For these designs, it is important that the chip power model (CPM) be generated quickly and accurately. This has a direct impact on reducing the time taken for chip-package co-simulation and therefore the time for entire design cycle. Now, Ansys has revolutionized chip-package-system power integrity analysis with Chip Power Model-SC (CPM-SC). Internal tests show that this innovation slashes the model generation runtimes by an astonishing 20X, particularly for complex and large-scale 3D-IC designs, setting a new standard in efficiency and performance.
Power integrity simulations for design closure need to run a chip-package (and board) co-simulation. Running this system level simulation with the full die model is extremely slow and perhaps an overkill. To address this need to simplify the die model for co-simulation needs, Ansys proposed a simplified model in the form of CPM. CPM is a SPICE-accurate model of the chip’s power delivery network (PDN) over a broad band frequency. As compared to the early efforts of using a lumped resistance and capacitance model for the die, the CPM presented an effective way to include the die model for system-level simulations. CPM captured all the relevant parasitics in the die model from DC to the Gigahertz range. This enabled designers to perform accurate system-level predictive power delivery network simulations with high confidence in the results.

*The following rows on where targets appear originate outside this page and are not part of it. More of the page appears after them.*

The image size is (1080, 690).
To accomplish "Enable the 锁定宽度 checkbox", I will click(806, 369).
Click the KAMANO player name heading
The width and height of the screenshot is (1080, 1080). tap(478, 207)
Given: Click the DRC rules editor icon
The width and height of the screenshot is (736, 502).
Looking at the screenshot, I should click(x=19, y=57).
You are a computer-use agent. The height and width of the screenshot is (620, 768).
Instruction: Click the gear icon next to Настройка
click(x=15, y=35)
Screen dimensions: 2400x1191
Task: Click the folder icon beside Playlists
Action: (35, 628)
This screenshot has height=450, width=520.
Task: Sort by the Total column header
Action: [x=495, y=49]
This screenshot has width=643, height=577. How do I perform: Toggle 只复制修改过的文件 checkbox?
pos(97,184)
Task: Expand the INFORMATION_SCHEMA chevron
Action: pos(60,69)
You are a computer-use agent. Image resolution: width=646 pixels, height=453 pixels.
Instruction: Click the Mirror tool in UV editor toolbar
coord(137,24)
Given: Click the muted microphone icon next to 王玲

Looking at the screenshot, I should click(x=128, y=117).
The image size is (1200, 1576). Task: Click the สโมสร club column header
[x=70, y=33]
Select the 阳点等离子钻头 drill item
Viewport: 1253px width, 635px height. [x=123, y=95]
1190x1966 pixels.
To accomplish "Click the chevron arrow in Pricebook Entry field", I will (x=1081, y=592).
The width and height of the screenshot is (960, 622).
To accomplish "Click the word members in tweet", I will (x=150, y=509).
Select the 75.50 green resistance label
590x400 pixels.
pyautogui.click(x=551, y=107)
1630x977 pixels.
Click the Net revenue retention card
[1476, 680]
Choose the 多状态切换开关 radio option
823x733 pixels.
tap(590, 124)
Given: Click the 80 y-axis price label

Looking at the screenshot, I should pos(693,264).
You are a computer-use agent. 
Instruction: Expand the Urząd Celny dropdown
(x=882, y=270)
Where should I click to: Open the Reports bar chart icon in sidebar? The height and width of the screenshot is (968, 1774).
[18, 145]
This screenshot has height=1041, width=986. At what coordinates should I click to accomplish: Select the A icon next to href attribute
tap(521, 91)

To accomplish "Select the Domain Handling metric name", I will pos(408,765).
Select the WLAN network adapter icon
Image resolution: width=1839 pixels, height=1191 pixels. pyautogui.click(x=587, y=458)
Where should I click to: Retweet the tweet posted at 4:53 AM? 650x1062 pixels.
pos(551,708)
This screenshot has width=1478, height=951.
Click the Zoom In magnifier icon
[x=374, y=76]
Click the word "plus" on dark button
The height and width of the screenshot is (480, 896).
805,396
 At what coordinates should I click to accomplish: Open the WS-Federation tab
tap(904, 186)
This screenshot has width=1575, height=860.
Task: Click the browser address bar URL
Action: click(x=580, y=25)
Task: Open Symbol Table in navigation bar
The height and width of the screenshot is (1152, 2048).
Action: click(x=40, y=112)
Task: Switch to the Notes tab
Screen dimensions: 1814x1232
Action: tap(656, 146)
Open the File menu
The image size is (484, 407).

The comparison between the classic CPM model generation and the new CPM-SC model generation showing distributed compute for the latter, resulting in runtime improvement and higher capacity.
When simplifying a large die with billions of nodes into a CPM model, the primary challenge is to preserve the impedance information of the original die across multiple port pairs over a broad range of frequencies while distributing the problem over multiple workers with a smaller memory footprint. In addition, when designs have additional components like MIMCap (metal insulator metal capacitor), it becomes even more challenging to capture the combined behavior of the die. To solve this problem, which is exacerbated by the simultaneous increase in 3D-IC designs, Ansys has come up with algorithmic innovations in combination with state-of-the art distributed computing to deliver the CPM-SC model.
CPM-SC leverages the Ansys SeaScape elastic compute platform, thus enabling orders of magnitude faster runtime and reduction in memory consumption while maintaining accuracy. In experiments done internally, the results show on average 20X improvement in runtime and 15X reduction in memory consumption for CPM-SC when compared to CPM. While improvement is seen for all designs, CPM-SC is a necessity for larger designs (>1 billion nodes) to produce simplified models.
The Ansys Chip Power Model-SC speeds up runtime and lowers memory consumption, which is especially evident in large designs with more than 1 billion nodes.
Ansys' CPM-SC model offers unprecedented speed and efficiency. By leveraging advanced algorithms and distributed computing, CPM-SC ensures accurate and rapid generation of simplified models, making it indispensable for the future of large-scale and/or 3D-IC power integrity analysis.